If I lodge a transitional security interest with no stated end date the PPSR will not charge me.  If I then realise that I failed to include an additional grantor on my registration and try to correct that error via an amendment the PPSR will charge me $119.00 for the privilege!

*While the work around will be to discharge the incorrect registration (no PPSR fee) and register a fresh Transitional security interest (again no PPSR fee) it seems a nonsense that two separate free PPSR transactions should need to be used as a more reasonable alternative to a single transaction amendment charged at $119.00.

P

Re * above, while my workaround was appropriate at the time of writing, the PPSR's decision to start charging for transitional registrations from 1st July 2015 onwards pretty much invalidates this as a practical solution.

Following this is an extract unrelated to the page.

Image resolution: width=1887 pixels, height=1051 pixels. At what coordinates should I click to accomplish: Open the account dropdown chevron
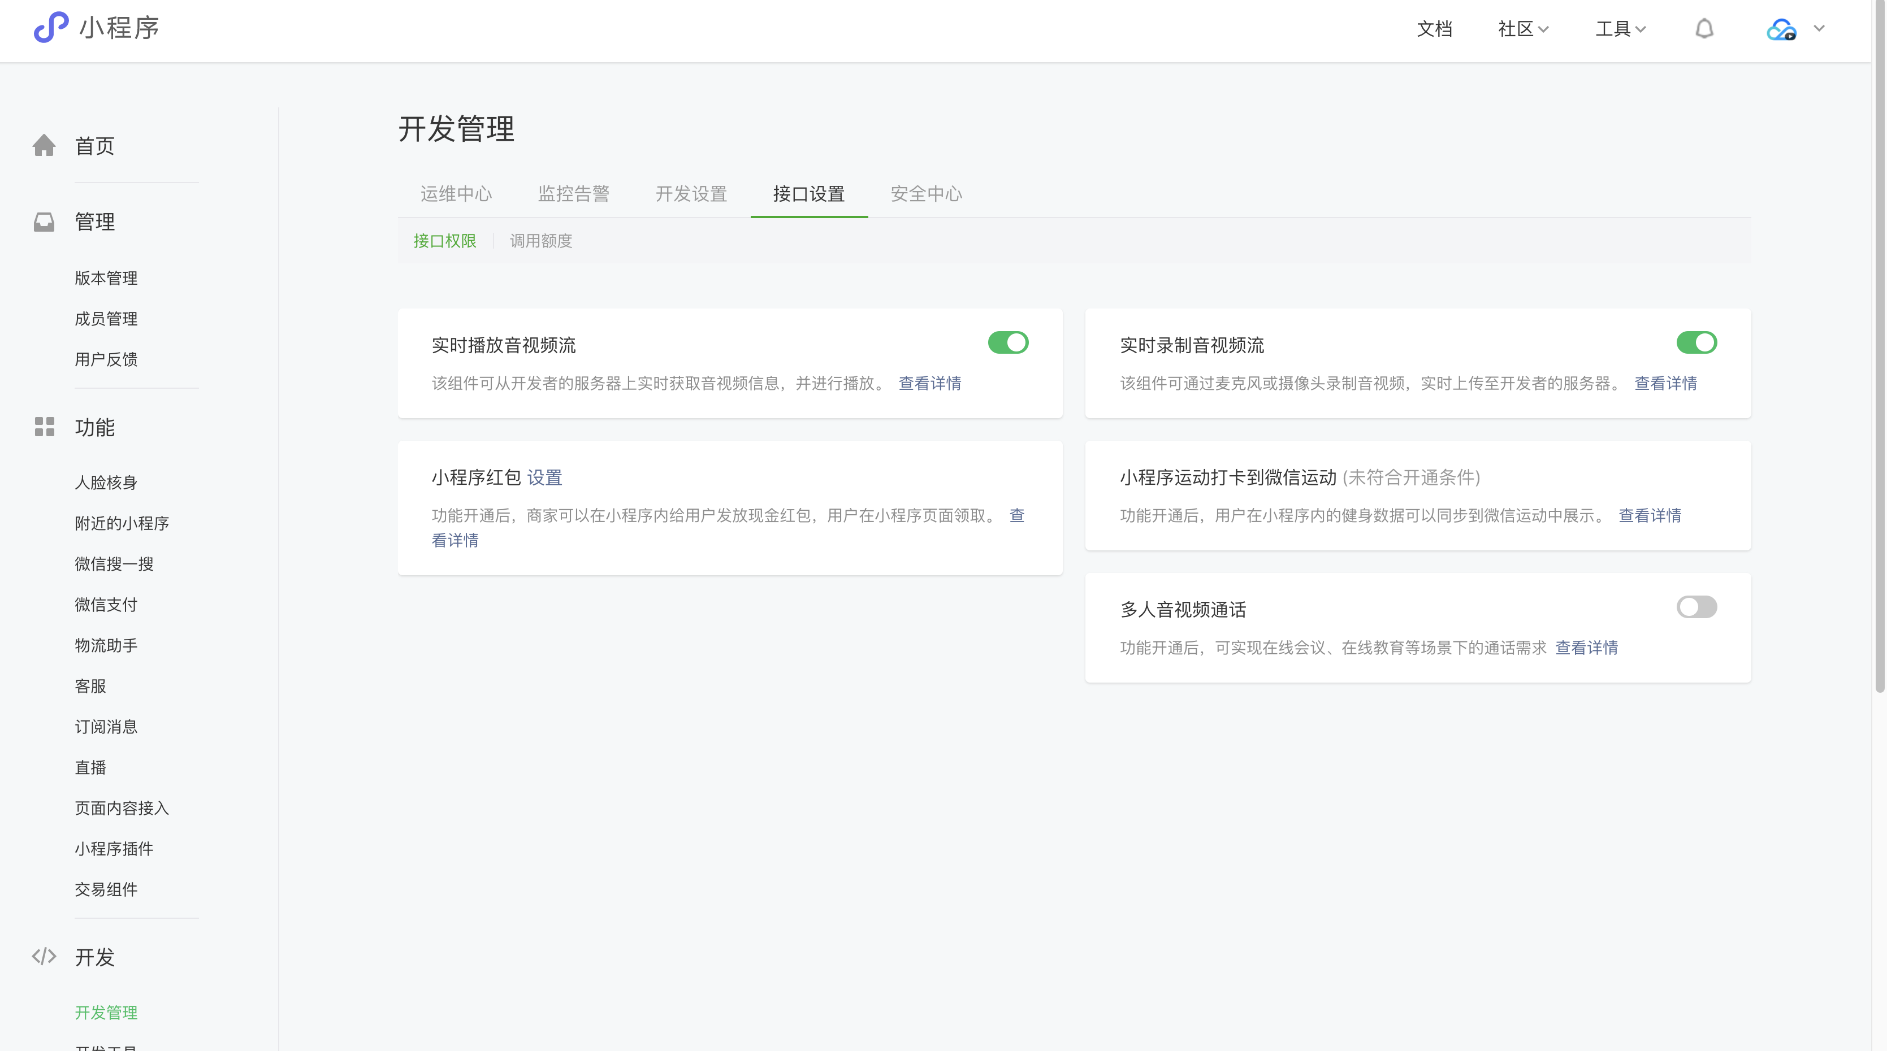click(1819, 29)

Note: Edited to reflect new PPSR charges introduced on 1st July 2013.
         Further edited to (belatedly) keep up with current PPSR pricing (12/2016) 

Friday, 23 November 2012

PPSA & The 'All Monies' Clause

Earlier today I was asked the following question by one of my colleagues:


If a client [a supplier] has a customer that has goods on their floor that HAVE been paid for, but owes them for goods that have not been paid for, but since used / on-sold  can they go in and get the paid for goods?


Our client’s rights in this begin with the terms of their Retention of Title clause [ROT].  

While a basic ROT would only allow for the client to recover unpaid for goods, an ‘All Monies’ extension to the ROT would allow the client’s recovery rights to also attach to goods that had been paid for provided that other goods they had supplied had not.

However, while the ROT will describe what security interest is present, it is the PPSA that will determine the relative priority of that security interest over other competing interests.

Under PPSA an interest in collateral that secures its own purchase price is designated as a Purchase Money Security Interest [PMSI] and a PMSI will have, effectively, the highest priority around.  Thus recovering unpaid for property should be relatively straightforward and uncontentious (we obviously know better but this is the theory at least!).

However, under an All Monies clause we are not referring to goods that are securing their own purchase price, we are instead referring to goods that have already been paid for but secure the purchase price of other goods that have not yet been paid for.

The paid for collateral that enters the scenario by virtue of the All Monies clause cannot, therefore, be designated as a PMSI security interest.

The upshot being that the unpaid for collateral can be treated as a PMSI and recovered without the need to worry about higher priority competing claims while the paid for collateral is treated as a general non-PMSI security interest and may only be recovered once higher priority competing claims have been considered.  

In this instance, a higher priority competing claim may be an earlier all present and after acquired property security interest put in place many years ago by the customer’s bankers.

If this is a question regarding an actual situation a client is finding themselves in then I would suggest they have a go at recovering all they can as soon as they can.  This is still very new territory to many and our client may get lucky!